EXERCISE BRIEF ▸ Please restate the data below word for word, omitting all images.

Stored data entries:
────────────────────────────────────────
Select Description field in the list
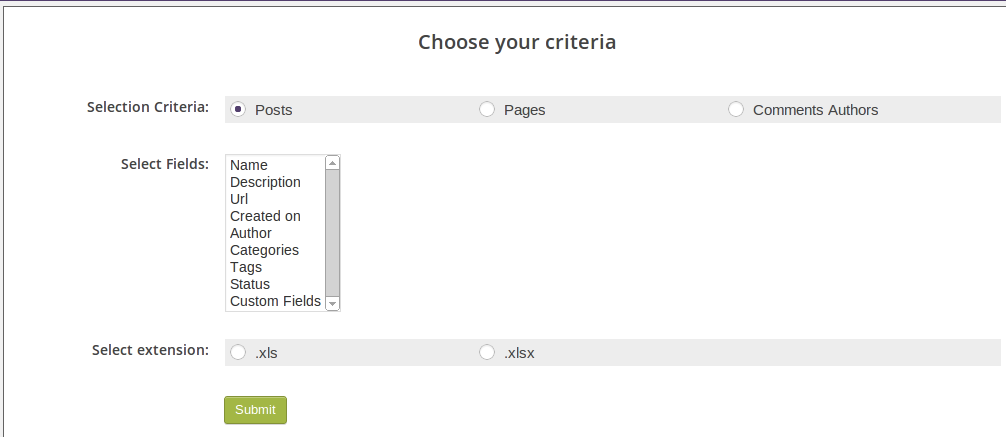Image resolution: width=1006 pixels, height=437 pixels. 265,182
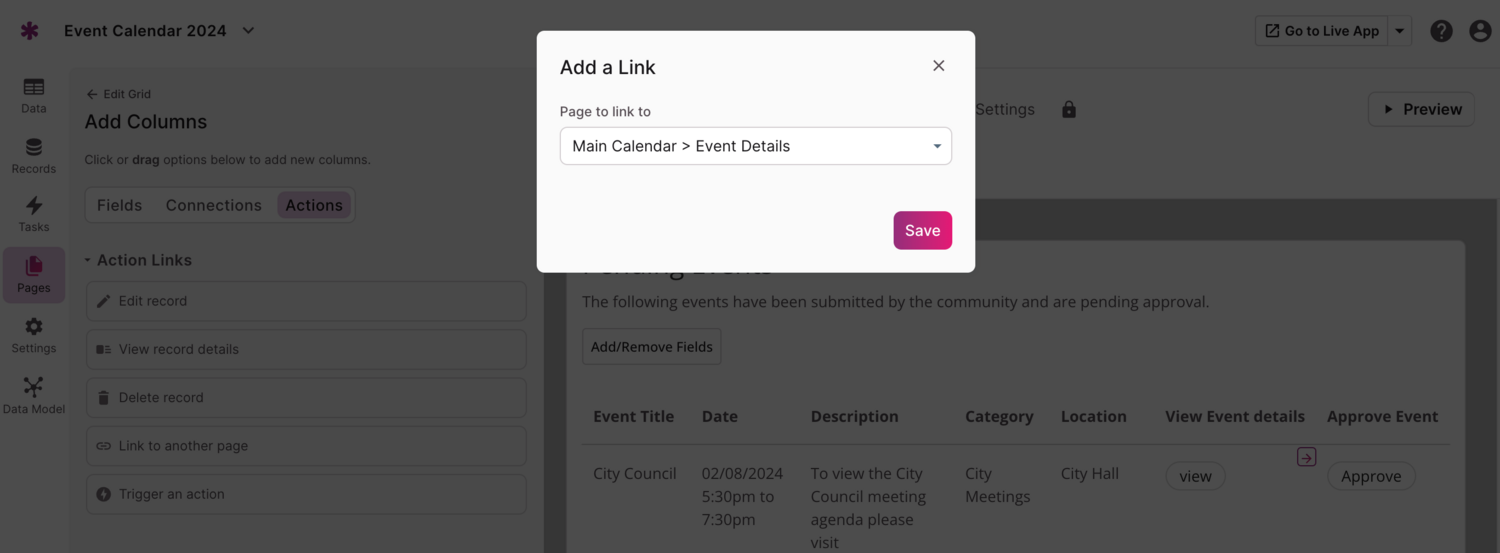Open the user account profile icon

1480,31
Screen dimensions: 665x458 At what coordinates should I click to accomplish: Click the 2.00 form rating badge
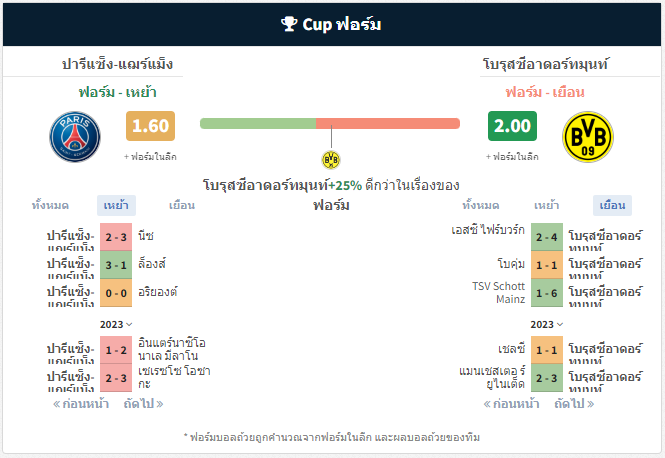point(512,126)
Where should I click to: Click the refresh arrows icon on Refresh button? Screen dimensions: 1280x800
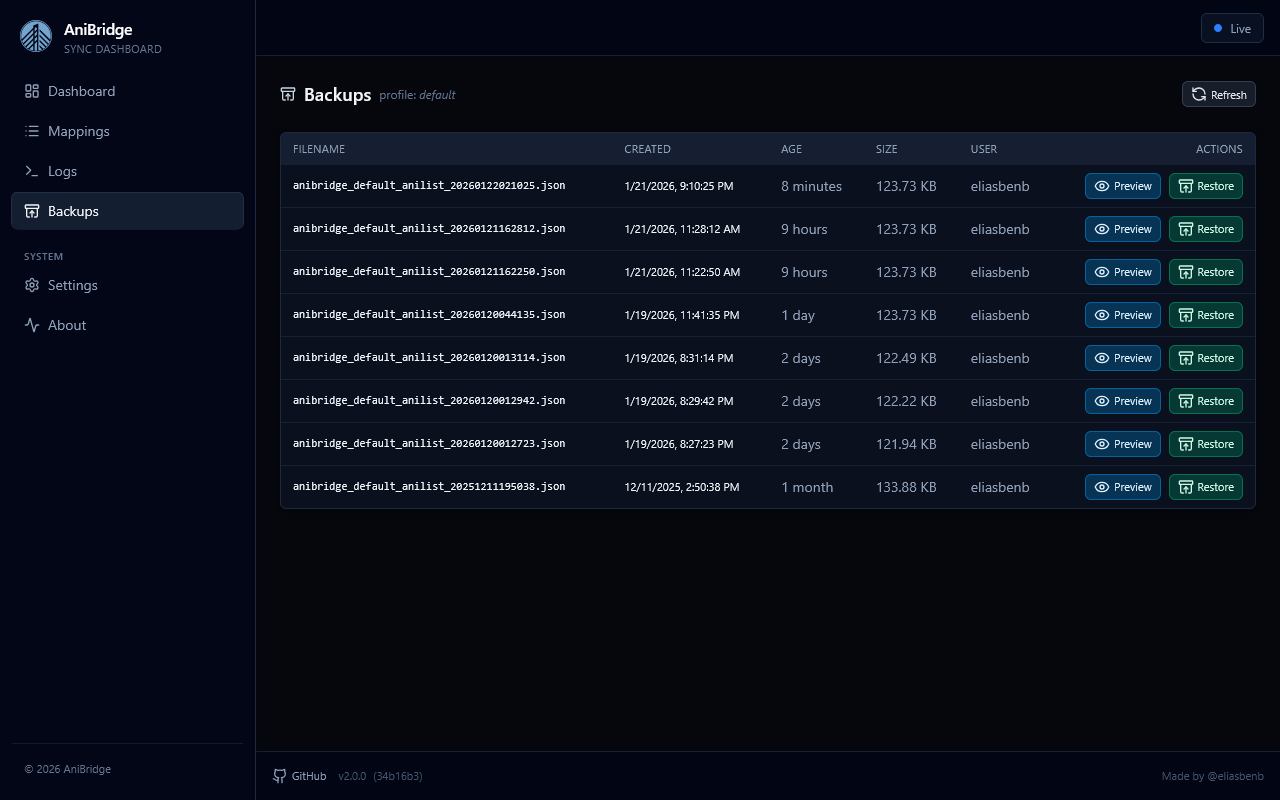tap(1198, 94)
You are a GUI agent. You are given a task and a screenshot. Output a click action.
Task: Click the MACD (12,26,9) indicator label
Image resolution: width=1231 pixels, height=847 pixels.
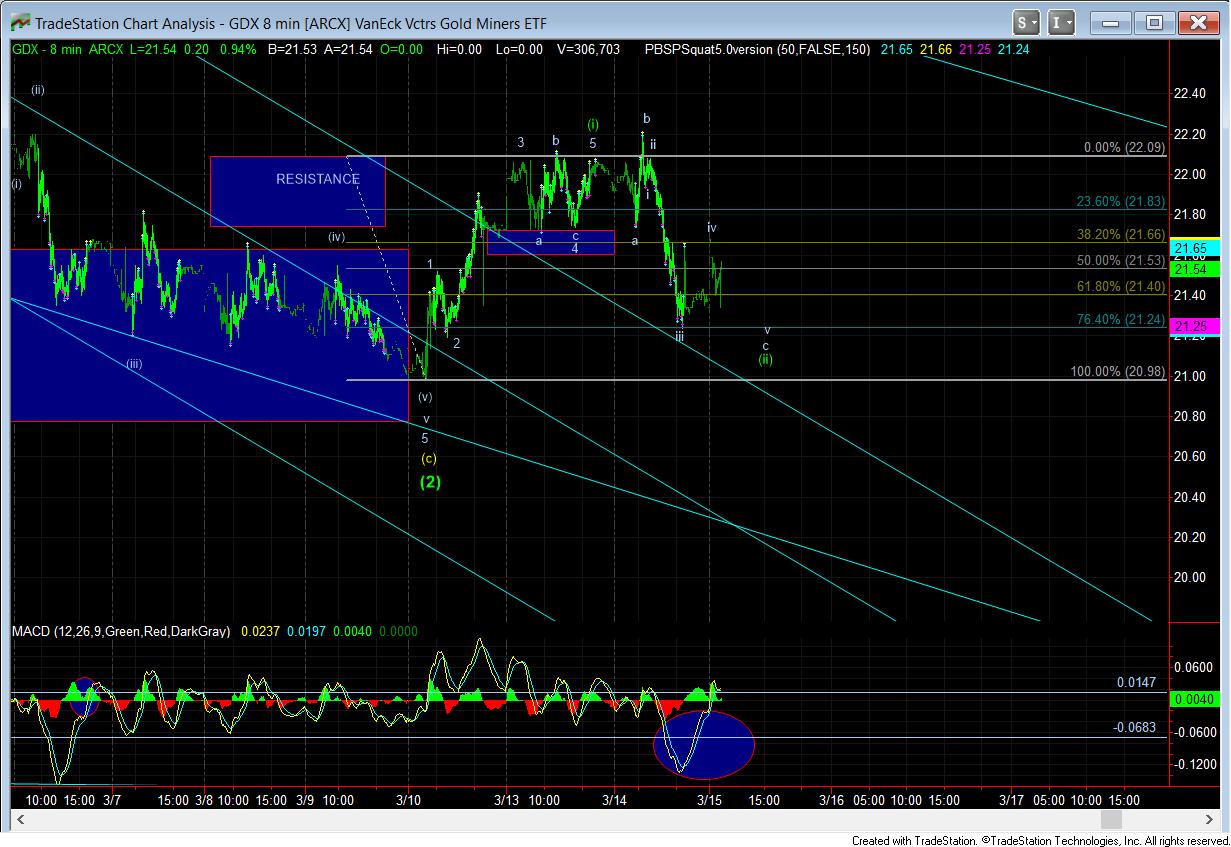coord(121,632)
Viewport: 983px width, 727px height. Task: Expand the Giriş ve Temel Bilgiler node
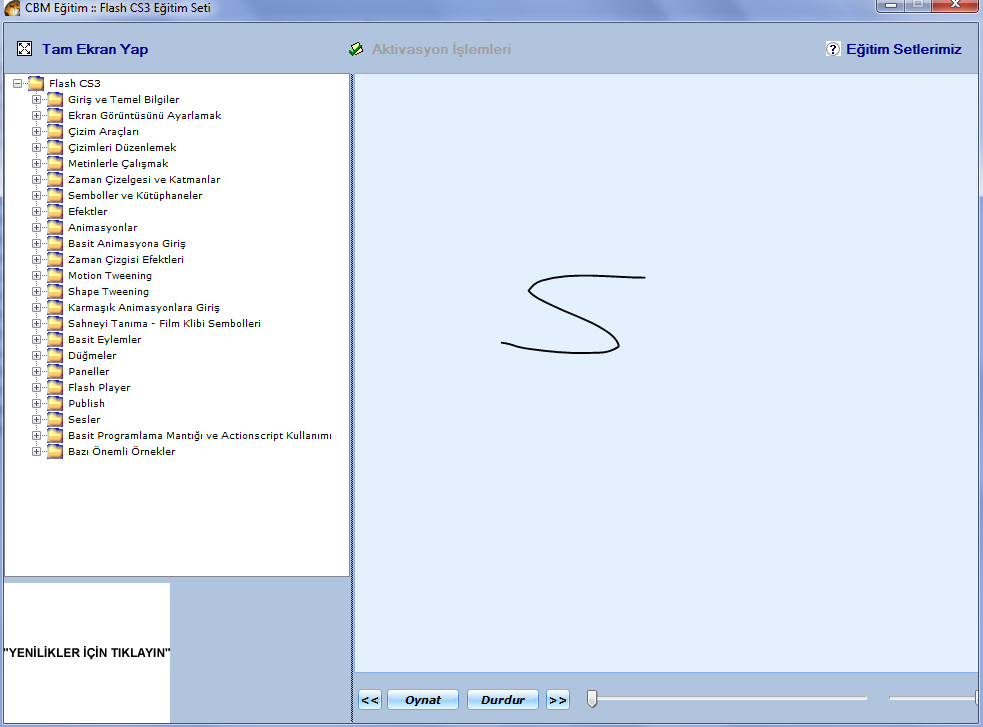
────────────────────────────────────────
WORKED SOLUTION ▸
Select Description field in the list
Image resolution: width=1006 pixels, height=437 pixels. 265,182
Open the user account profile icon

1480,31
Screen dimensions: 665x458 At what coordinates should I click to accomplish: Click the 2.00 form rating badge
point(512,126)
Where should I click to: Click the refresh arrows icon on Refresh button? Screen dimensions: 1280x800
tap(1198, 94)
You are a GUI agent. You are given a task and a screenshot. Output a click action.
Task: Click the MACD (12,26,9) indicator label
Image resolution: width=1231 pixels, height=847 pixels.
coord(121,632)
Viewport: 983px width, 727px height. Task: Expand the Giriş ve Temel Bilgiler node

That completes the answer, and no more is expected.